##### TEXTAUSZUG

VwGH 96/19/3387

VwGH96/19/338712.12.1997

Der Verwaltungsgerichtshof hat durch den Vorsitzenden Senatspräsident Dr. Puck und die Hofräte Dr. Zens,

Dr. Bayjones, Dr. Schick und Dr. Hinterwirth als Richter, im Beisein der Schriftführerin Mag. Ferchenbauer, über die Beschwerde der 1978 geborenen MT in Wien, vertreten durch DDr. Wolfgang Schulter, Rechtsanwalt in 1010 Wien, Fleischmarkt 28, gegen den Bescheid des Bundesministers für Inneres vom 23. September 1996, Zl. 302.777/5-III/11/96, betreffend Aufenthaltsbewilligung, zu Recht erkannt:

Normen

AufG 1992 §5 Abs1;
AufG 1992 §6 Abs2;
AVG §37;
AVG §45 Abs3;
AufG 1992 §5 Abs1;
AufG 1992 §6 Abs2;
AVG §37;
AVG §45 Abs3;

 

Spruch:

Der angefochtene Bescheid wird wegen Rechtswidrigkeit infolge Verletzung von Verfahrensvorschriften aufgehoben.

Der Bund (Bundesministerium für Inneres) hat der Beschwerdeführerin Aufwendungen in der Höhe von S 12.830,-- binnen zwei Wochen bei sonstiger Exekution zu ersetzen. Das Mehrbegehren wird abgewiesen.

Begründung

Die Beschwerdeführerin beantragte am 1. März 1996 bei der österreichischen Botschaft in Zagreb die Erteilung einer Aufenthaltsbewilligung. Als ihren derzeitigen Wohnsitz gab sie eine Adresse in Kroatien an. Aus vorgelegten Meldebestätigungen ging hervor, daß sie seit 5. September 1994 an einer Adresse in 1120 Wien, seit 9. Mai 1996 an einer Adresse in 1160 Wien gemeldet war. Aus einer mit 19. Februar 1996 datierten Schulbesuchsbestätigung ging hervor, daß die Beschwerdeführerin seit 6. September 1995 in Österreich eine Schule besuchte. Nach dem Inhalt dieser Bestätigung werde der Schulbesuch bis voraussichtlich 28. Juni 1996 dauern.

##########
##### ANGEZEIGTE DATEN

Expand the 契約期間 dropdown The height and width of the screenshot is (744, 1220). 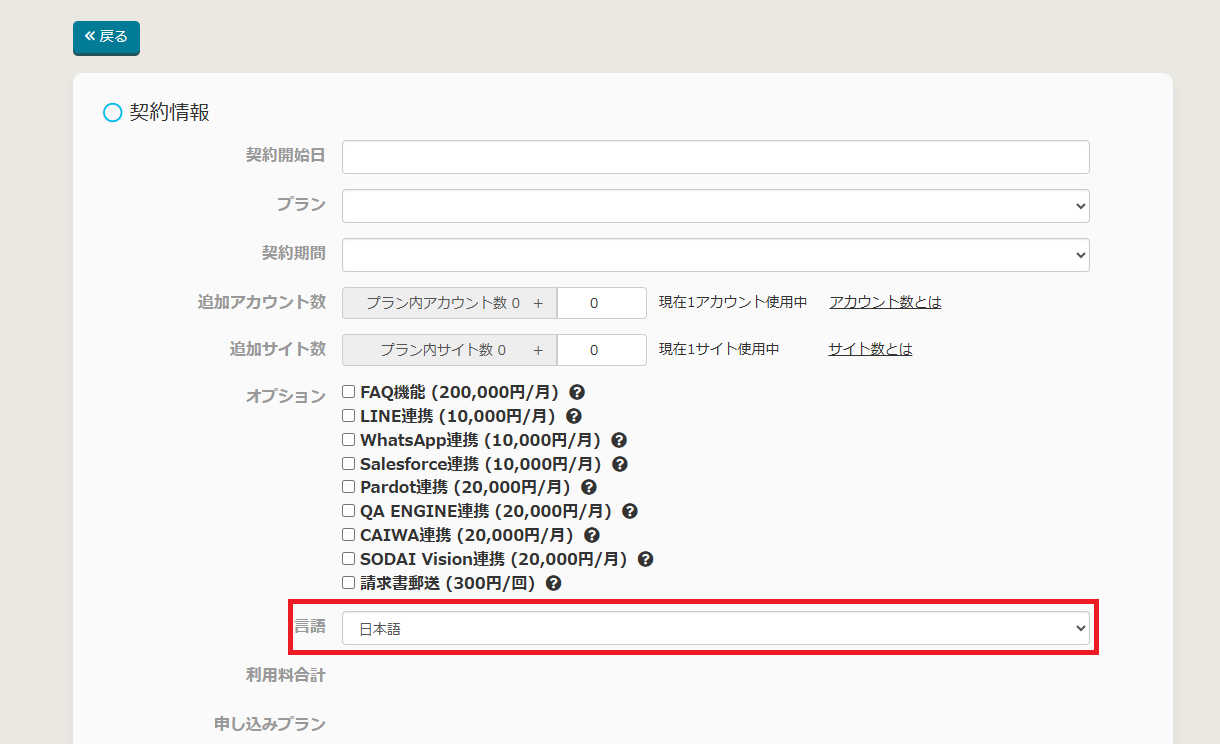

##########

# AUFGABEN
1 – Seit welchem Datum besuchte die Beschwerdeführerin laut der Entscheidung zur Aufenthaltsbewilligung in Österreich eine Schule?
2 – Setzen Sie die Entscheidung zur Aufenthaltsbewilligung im Anschluss an ihren letzten Satz fort.

# ANTWORTEN DER REIHE NACH
1 – Seit 6. September 1995.

2 –
Mit Bescheid des Landeshauptmannes von Wien vom 17. Juni 1996 wurde der Antrag der Beschwerdeführerin gemäß § 5 Abs. 1 des Aufenthaltsgesetzes (AufG) in Verbindung mit § 10 Abs. 1 Z. 6 des Fremdengesetzes (FrG) abgewiesen. Begründend führte die erstinstanzliche Behörde aus, die Beschwerdeführerin sei seit 9. Mai 1996 an einer Adresse in 1160 Wien gemeldet. Sie sei sichtvermerksfrei eingereist und gehe in Österreich zur Schule. Der Sichtvermerksversagungsgrund des § 10 Abs. 1 Z. 6 FrG liege vor. Die Erteilung einer Bewilligung sei gemäß § 5 Abs. 1 AufG ausgeschlossen.

Die Beschwerdeführerin erhob Berufung. Im Rubrum dieses Schriftstückes ist eine kroatische Adresse der Beschwerdeführerin angegeben. Sie brachte vor, sie sei am 9. Mai 1996 sichtvermerksfrei nach Österreich eingereist. Am 4. Juli 1996 habe sie das Bundesgebiet verlassen. Sie legte eine Bestätigung vor, aus der sich ergab, daß sie am 4. Juli 1996 an der Adresse in 1160 Wien abgemeldet wurde. Die Beschwerdeführerin brachte vor, bei ihrem Aufenthalt vom 9. Mai 1996 bis 4. Juli 1996 habe es sich um einen touristischen Aufenthalt gehandelt.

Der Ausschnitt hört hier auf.